• **WHAT IS NEEDED**
Both the line below containing "Given: Click the Update button" and the line containing "The height and width of the screenshot is (365, 868).", along with every line between them, should be repeated exactly; no other line belongs in the answer.

• **INPUT DATA**
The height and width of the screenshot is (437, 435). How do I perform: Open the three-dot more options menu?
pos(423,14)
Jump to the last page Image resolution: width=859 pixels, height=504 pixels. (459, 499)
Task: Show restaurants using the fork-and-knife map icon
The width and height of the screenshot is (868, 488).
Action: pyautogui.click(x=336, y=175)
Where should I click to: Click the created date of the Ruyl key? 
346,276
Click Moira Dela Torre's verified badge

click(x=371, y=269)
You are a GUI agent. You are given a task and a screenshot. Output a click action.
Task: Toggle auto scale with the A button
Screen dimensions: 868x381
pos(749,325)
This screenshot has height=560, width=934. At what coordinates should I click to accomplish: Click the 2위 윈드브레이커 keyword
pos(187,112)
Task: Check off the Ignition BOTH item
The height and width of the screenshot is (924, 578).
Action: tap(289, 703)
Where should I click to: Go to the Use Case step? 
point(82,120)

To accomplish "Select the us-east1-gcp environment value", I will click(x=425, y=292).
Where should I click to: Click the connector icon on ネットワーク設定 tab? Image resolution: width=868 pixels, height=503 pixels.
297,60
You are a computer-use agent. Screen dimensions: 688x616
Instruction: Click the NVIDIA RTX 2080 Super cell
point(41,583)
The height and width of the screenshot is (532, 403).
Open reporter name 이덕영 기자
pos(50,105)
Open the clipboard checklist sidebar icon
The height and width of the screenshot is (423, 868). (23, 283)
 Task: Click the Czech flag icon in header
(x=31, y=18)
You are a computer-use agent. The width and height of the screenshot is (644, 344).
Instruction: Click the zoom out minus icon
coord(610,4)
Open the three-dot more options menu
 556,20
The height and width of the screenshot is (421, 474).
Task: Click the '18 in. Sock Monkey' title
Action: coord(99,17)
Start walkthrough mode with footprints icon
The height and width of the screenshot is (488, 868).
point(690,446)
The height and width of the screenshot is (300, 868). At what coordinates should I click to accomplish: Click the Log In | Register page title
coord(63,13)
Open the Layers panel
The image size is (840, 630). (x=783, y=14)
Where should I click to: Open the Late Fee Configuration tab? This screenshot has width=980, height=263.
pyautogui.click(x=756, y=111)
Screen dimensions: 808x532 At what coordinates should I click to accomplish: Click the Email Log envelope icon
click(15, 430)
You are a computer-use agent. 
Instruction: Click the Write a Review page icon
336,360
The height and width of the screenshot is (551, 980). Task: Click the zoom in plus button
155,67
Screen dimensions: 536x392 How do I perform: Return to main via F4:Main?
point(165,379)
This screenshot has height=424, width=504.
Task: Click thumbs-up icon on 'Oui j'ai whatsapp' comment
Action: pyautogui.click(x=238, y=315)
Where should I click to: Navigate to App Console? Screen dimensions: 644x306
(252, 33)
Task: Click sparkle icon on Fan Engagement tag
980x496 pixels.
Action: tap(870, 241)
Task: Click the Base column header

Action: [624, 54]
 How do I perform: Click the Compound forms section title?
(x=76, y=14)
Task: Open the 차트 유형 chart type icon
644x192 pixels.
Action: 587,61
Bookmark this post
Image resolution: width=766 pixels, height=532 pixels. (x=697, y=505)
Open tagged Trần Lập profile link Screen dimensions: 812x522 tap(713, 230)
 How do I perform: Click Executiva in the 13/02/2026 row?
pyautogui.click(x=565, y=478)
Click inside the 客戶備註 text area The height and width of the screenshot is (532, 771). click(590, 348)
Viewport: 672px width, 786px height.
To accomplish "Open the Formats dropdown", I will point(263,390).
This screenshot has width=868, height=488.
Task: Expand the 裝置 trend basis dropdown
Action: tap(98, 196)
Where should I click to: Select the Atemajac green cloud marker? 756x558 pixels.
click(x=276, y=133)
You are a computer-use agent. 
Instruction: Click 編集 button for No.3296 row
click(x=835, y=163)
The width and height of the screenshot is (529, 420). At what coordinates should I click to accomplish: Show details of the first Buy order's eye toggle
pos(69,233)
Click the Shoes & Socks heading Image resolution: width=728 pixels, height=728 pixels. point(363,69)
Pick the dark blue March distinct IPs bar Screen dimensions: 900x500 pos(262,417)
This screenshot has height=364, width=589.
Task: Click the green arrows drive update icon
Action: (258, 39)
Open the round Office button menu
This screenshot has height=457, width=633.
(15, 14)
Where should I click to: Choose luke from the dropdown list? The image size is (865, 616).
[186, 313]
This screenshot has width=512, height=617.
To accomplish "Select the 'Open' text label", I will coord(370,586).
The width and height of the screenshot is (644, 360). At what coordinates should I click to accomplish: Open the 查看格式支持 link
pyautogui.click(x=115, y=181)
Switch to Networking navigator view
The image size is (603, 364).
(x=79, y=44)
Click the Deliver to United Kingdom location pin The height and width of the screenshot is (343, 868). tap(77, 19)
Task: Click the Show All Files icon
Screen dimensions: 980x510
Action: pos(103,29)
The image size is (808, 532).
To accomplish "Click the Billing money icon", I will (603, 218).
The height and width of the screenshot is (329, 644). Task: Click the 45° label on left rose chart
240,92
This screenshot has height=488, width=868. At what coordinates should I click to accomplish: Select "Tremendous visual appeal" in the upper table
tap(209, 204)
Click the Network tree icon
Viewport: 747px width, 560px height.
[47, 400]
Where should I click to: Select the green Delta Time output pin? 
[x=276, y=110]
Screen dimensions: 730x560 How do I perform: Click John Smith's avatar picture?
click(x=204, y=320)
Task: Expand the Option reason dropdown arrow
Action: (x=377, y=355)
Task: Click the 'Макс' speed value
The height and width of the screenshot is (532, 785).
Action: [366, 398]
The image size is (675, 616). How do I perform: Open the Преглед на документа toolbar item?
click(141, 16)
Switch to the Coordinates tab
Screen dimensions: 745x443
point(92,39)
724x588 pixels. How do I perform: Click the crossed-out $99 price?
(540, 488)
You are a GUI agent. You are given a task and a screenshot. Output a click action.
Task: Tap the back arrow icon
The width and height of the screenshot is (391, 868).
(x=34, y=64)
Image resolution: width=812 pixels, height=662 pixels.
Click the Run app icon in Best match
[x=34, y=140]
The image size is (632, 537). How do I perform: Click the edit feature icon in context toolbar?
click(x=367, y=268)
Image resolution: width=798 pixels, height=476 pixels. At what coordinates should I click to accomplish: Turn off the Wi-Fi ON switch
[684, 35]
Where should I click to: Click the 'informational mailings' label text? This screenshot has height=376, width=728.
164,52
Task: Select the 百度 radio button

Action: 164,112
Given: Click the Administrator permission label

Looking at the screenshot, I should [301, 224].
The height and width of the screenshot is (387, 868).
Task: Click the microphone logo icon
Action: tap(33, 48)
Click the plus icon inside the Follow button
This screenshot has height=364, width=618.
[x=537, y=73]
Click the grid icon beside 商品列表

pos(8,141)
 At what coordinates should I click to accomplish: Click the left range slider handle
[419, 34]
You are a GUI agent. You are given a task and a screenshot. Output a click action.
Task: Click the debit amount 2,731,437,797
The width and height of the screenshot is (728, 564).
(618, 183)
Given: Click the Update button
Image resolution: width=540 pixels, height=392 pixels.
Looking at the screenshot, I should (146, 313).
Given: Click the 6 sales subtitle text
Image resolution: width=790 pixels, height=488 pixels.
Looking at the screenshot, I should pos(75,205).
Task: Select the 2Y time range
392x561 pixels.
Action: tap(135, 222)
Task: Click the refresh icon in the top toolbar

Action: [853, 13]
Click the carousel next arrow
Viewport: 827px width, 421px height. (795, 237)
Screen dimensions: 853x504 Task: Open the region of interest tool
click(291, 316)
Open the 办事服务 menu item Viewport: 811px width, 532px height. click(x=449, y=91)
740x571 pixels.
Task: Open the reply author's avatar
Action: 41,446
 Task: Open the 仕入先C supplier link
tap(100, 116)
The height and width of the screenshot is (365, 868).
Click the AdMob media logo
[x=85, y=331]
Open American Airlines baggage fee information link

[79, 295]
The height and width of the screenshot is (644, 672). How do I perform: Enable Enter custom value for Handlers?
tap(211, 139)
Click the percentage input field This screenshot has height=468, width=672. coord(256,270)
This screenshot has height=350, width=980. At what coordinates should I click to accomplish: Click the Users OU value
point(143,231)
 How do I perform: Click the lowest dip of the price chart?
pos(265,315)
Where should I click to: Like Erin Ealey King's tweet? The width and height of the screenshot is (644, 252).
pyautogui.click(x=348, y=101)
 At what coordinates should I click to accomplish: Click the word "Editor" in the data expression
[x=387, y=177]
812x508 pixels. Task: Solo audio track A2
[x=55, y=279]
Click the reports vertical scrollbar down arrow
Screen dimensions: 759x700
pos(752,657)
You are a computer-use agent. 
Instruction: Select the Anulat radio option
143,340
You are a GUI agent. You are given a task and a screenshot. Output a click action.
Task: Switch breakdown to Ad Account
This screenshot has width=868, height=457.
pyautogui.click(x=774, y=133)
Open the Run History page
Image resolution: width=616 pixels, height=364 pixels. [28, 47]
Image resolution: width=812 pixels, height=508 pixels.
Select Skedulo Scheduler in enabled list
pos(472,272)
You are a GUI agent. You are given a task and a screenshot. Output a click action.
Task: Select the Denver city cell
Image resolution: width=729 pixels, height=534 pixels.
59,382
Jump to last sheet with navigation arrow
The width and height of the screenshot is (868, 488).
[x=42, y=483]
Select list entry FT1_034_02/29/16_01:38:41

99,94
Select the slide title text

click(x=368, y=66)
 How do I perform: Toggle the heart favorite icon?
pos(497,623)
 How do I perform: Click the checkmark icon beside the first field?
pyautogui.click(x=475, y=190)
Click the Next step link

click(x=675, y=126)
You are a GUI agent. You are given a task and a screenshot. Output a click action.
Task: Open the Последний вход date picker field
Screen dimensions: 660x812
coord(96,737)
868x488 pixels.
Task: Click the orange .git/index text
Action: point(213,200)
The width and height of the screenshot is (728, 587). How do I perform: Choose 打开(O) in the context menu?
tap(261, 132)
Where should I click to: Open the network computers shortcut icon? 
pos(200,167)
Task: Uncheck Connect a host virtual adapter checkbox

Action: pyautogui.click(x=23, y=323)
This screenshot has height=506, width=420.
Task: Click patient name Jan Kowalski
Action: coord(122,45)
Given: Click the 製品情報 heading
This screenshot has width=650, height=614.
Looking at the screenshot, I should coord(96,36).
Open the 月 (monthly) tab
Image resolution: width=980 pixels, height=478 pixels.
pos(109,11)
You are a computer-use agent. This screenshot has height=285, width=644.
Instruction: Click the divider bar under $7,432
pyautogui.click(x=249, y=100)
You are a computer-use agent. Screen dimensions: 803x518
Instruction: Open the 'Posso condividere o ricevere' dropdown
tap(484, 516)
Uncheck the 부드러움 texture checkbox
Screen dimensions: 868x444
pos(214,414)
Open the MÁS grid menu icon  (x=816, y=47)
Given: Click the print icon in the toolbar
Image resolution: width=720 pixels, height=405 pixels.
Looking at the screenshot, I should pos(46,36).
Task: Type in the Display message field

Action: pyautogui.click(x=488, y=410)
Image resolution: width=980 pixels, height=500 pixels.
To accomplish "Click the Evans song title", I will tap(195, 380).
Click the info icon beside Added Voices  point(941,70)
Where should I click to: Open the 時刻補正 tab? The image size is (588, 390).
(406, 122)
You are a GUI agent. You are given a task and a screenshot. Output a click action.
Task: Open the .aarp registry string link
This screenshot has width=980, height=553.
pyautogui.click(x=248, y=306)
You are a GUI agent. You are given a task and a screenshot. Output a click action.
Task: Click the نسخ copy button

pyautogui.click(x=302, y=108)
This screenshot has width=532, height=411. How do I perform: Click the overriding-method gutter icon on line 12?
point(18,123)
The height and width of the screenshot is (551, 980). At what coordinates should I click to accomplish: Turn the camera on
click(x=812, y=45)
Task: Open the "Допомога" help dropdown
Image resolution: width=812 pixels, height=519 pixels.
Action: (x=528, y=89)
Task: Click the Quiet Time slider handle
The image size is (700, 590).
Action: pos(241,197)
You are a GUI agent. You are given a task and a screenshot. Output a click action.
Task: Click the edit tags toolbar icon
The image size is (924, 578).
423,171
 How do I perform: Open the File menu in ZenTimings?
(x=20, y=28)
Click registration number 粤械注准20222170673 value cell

• **TASK SOLUTION**
Given: Click the Update button
Image resolution: width=540 pixels, height=392 pixels.
Looking at the screenshot, I should (146, 313).
Given: Click the 6 sales subtitle text
Image resolution: width=790 pixels, height=488 pixels.
Looking at the screenshot, I should pos(75,205).
Task: Select the 2Y time range
392x561 pixels.
Action: tap(135, 222)
Task: Click the refresh icon in the top toolbar

Action: [853, 13]
Click the carousel next arrow
Viewport: 827px width, 421px height. (795, 237)
Screen dimensions: 853x504 Task: Open the region of interest tool
click(291, 316)
Open the 办事服务 menu item Viewport: 811px width, 532px height. click(x=449, y=91)
740x571 pixels.
Task: Open the reply author's avatar
Action: 41,446
 Task: Open the 仕入先C supplier link
tap(100, 116)
The height and width of the screenshot is (365, 868).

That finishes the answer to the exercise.